Saturday, September 29, 2007

Answered Prayer

I'm a little embarrassed about this, but I'll go ahead and share because it just shows how awesome God is. The dude on myspace wanted to meet. I asked him to meet me at the movies tonight at 9:35. (I know! I know! I shouldn't meet random strangers at the movies. But I'm bored. And lonely. And wanted to go to the movies anyway!)

I decided after setting it all up that I didn't really want to do this. So I asked God to take care of it. I said something like, "God. I know I messed up. I know this is a bad idea. If You can please forgive my stupidness and take care of this situation, I would be very grateful. I don't know how You can fix it since I'm the one who kind of set it up. (Can you believe I said that? He is God, isn't He?) I'm the one who made the bad choice. I'm the one who initiated the where and when. I don't want to be rude and just back down. I know that's my people-pleasing issue. But God can you just take care of it somehow?"

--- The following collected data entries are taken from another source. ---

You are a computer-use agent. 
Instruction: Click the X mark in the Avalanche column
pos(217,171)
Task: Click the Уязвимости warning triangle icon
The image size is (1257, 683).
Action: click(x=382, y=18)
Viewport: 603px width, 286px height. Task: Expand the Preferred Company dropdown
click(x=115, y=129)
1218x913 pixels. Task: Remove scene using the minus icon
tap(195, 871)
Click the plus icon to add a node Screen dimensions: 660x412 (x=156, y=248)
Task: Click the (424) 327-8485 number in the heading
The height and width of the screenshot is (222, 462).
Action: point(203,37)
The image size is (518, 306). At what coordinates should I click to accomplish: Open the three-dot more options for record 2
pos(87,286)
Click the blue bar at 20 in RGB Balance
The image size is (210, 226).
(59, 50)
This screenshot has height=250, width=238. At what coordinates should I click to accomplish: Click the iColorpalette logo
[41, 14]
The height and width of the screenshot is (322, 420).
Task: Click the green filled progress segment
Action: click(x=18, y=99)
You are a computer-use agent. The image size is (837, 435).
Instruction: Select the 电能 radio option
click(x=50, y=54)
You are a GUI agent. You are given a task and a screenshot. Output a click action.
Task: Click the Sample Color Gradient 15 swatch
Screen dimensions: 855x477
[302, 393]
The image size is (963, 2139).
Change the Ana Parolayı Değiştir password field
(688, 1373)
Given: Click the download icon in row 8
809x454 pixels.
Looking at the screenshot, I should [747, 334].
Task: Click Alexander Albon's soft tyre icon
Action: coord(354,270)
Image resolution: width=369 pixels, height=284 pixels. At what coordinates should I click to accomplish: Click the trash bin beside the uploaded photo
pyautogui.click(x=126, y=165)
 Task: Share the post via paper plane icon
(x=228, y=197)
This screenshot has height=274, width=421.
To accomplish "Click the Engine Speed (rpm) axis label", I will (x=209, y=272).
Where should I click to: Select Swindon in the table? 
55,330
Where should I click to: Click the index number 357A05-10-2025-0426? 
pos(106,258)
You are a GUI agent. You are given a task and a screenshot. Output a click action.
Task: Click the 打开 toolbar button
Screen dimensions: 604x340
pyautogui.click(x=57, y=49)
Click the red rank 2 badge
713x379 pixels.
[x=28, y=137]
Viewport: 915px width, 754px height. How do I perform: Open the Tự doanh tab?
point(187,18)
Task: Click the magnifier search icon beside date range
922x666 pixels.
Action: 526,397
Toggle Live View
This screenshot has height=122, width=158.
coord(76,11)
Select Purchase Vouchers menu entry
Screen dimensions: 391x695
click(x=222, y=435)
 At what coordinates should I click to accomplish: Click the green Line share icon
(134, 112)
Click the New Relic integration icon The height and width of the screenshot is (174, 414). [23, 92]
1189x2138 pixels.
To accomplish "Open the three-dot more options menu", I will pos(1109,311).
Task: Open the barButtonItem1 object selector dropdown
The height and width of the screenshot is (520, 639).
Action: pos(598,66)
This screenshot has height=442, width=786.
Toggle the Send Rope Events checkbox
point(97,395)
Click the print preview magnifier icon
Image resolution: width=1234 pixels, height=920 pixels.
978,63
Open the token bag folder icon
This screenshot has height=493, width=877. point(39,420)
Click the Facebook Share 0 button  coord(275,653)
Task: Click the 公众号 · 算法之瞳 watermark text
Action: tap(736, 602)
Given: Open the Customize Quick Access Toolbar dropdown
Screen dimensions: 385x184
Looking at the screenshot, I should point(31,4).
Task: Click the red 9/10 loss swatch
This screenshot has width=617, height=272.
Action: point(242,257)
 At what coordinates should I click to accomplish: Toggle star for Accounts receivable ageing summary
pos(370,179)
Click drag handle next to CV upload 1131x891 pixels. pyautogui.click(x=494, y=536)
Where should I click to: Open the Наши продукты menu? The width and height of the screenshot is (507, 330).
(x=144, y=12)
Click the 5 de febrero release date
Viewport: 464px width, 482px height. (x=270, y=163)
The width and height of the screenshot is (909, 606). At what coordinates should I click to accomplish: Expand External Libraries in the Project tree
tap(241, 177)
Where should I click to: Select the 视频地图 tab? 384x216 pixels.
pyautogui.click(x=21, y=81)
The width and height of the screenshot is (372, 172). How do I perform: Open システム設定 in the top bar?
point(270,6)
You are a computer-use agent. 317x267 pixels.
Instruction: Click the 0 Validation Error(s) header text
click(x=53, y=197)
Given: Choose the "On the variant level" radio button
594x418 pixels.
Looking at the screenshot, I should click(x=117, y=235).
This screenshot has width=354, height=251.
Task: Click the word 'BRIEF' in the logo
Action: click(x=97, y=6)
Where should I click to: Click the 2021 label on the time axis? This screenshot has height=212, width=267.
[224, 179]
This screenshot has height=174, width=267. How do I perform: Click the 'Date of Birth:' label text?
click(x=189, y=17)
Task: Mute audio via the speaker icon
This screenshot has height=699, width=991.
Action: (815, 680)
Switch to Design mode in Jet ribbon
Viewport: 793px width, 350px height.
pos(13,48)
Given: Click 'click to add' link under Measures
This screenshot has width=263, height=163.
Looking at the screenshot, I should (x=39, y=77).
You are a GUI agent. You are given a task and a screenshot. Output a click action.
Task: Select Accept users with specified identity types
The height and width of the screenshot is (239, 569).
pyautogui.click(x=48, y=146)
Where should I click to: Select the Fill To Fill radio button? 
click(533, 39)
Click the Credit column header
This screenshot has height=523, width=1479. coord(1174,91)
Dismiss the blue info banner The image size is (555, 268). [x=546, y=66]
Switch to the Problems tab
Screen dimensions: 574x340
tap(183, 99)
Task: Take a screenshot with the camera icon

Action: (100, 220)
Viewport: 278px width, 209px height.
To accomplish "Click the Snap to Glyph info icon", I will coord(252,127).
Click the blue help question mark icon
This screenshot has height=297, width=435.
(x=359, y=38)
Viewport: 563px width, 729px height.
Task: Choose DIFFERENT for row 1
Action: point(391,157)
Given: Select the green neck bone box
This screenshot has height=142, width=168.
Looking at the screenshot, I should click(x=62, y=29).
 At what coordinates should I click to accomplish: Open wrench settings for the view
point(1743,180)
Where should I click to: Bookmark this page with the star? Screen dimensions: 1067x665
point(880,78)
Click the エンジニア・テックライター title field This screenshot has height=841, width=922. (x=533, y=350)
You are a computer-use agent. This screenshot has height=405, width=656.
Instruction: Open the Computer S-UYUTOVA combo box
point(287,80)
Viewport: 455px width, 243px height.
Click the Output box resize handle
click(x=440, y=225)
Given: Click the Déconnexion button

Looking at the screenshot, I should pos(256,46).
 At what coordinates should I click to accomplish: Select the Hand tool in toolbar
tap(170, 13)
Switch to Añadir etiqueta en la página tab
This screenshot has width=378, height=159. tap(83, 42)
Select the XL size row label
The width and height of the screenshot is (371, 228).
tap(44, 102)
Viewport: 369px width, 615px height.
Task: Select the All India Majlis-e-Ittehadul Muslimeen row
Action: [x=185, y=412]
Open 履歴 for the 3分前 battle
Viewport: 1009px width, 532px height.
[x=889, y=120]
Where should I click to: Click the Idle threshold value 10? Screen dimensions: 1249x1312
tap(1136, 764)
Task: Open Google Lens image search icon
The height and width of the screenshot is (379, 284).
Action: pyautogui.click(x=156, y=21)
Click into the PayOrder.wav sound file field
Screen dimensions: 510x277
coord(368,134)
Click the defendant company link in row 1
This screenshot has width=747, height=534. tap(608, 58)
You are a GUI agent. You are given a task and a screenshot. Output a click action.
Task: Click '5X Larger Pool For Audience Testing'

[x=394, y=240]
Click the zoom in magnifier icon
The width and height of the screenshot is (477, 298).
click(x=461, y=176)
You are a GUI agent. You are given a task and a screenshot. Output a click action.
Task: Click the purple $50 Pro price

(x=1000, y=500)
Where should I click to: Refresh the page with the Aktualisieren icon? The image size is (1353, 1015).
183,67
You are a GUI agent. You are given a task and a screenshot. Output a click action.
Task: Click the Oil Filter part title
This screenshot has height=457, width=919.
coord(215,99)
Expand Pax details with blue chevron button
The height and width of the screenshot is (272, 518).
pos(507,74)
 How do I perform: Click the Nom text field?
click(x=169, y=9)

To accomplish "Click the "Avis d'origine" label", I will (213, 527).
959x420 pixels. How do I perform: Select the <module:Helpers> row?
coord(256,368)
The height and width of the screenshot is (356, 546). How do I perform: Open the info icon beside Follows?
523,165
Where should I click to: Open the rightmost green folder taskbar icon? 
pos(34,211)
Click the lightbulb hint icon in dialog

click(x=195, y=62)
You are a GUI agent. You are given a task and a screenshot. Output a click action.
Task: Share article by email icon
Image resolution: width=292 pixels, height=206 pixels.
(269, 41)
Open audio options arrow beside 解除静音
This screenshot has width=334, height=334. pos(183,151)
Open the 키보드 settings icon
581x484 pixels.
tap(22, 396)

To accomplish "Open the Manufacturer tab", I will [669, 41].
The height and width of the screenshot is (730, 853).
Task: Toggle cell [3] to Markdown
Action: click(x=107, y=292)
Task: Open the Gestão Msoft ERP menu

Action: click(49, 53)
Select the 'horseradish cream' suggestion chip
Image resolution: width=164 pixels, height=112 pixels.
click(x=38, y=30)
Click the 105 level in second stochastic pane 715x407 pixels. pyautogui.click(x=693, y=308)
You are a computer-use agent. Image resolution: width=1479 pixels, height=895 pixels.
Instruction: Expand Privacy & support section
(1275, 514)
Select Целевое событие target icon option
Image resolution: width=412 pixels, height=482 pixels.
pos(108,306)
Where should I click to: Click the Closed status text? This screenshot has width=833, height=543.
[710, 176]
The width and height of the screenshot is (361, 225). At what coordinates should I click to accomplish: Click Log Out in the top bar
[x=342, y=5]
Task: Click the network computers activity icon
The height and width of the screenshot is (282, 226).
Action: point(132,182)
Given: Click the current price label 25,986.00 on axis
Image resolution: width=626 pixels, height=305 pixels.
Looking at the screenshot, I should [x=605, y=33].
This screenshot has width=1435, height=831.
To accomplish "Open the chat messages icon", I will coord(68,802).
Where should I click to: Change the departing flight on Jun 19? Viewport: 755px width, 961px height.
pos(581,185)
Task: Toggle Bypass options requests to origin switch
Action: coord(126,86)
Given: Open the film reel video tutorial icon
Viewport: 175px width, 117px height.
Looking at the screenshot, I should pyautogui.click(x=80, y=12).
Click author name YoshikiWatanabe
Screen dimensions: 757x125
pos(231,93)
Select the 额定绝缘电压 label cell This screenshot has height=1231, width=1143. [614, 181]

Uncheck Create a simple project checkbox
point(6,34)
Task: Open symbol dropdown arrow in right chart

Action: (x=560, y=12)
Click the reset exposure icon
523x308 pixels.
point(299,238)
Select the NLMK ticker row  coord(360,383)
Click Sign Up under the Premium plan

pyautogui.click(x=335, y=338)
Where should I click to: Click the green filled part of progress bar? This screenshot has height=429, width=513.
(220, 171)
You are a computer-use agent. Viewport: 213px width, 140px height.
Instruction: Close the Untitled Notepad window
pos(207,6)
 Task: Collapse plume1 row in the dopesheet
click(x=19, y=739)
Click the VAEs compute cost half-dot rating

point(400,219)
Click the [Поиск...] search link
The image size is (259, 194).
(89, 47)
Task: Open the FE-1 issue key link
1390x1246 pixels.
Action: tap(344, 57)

The guy IMs me at around 8:00. I was getting dressed to go meet him because, in my stupidness, I didn't want to be rude. (I am a MESS!) He tells me he's not that into Jodi Foster. He never offers a different movie or a different anything else. Actually he kind of picks a fight with me over IM. I'm pretty amazed because - um - we don't know each other well enough to fight. So I tell him pretty much that I'm not the girl for him and it would be better for him to find someone else. So not only does God fix the situation tonight - He ends the whole thing! I deleted the jerk from my friend list on myspace. And I let him have it on IM that I was not going to be a doormat and I was not going to be blamed for how everyone else has treated him. And that if he didn't get his bitterness taken care of, it was going to eat him from the inside out. (Which made me think of Bleeker's song "Inside Out.")

I was yet again, trying to take the control back from God. And He, yet again, saves me from myself. Why is He so good to me over and over and over?

I want a boyfriend who becomes a husband. But this little episode again shows me that I really want it God's way. My way never works for me. My way stinks every single time. I'm glad I'm learning, but I wish I'd just get it learned already.